There are some limitations associated with our CNN method. First, the proposed model can only detect OSA and normal events but not hypopnea events. Although hypopnea is not as serious as OSA, it is still prevalent in sleep-disordered breathing patients. Second, it is difficult to score transition epochs using our method. In the future, we will improve the discrimination ability of our method for AEs and NEs.
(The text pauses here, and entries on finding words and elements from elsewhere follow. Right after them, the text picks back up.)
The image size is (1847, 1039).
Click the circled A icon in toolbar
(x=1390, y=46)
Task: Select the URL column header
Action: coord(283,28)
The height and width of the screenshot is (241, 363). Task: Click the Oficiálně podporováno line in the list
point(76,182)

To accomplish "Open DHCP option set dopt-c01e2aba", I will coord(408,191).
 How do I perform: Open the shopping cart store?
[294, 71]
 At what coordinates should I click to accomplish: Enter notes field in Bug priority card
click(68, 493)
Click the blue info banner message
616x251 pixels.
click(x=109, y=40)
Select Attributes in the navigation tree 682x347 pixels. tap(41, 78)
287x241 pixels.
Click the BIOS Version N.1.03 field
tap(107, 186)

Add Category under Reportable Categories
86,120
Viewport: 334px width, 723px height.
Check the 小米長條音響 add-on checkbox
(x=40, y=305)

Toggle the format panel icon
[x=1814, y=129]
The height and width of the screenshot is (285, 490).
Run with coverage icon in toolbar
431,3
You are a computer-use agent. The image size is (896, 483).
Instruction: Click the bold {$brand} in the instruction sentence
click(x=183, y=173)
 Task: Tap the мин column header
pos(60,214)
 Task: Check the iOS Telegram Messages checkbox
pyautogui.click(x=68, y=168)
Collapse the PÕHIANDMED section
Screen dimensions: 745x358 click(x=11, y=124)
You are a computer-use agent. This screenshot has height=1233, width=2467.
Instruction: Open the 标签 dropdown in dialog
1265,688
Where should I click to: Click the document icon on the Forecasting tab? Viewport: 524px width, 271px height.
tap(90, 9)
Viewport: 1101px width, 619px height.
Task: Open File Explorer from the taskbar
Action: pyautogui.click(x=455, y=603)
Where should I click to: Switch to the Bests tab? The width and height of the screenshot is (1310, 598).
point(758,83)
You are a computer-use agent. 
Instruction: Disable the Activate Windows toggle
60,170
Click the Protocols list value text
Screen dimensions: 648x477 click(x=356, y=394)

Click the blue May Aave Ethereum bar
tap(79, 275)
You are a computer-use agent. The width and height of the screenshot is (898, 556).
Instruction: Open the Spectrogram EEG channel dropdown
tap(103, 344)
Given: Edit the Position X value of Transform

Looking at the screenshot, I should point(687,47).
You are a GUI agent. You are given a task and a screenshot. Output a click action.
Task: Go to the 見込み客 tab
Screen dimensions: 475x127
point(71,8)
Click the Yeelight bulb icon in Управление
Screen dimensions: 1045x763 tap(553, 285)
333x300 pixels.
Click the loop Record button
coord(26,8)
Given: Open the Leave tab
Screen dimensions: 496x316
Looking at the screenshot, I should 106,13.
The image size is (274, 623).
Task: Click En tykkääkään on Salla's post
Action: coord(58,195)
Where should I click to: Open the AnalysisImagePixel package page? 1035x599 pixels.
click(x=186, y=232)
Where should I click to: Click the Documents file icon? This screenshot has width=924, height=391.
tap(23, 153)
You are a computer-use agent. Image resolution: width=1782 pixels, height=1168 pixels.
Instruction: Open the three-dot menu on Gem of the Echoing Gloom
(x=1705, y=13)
In addition, the automated anomaly detection of ECG based on the CNN, which is important to rapidly assess the quality of the ECG data, will be studied.

Data Availability

The Apnea-ECG dataset, downloaded from https://www.physionet.org/content/apnea-ecg/1.0.0, was used to evaluate our proposed approach.

Conflicts of Interest

The authors declare that they have no conflicts of interest.

Acknowledgments

This work was supported in part by the Henan Provincial Key Science and Technology Research Projects under Grant nos. 202102210127 and 212102210142, in part by the National Science Foundation of China under Grant no. 61973177, in part by the Henan Key Laboratory of Smart Lighting, in part by Henan International Joint Laboratory of Behavior Optimization Control for Smart Robots, in part by the Programme of Henan Innovative Research Team of Cooperative Control in Swarm-based Robotics, in part by the Award Plan for Tianzhong Scholars of Huanghuai University in 2019, in part by Zhumadian Artificial Intelligence & Medical Engineering Technical Research Centre, and in part by Zhumadian Industrial Innovation and Development Research Major Project under Grant no. 2020ZDA06.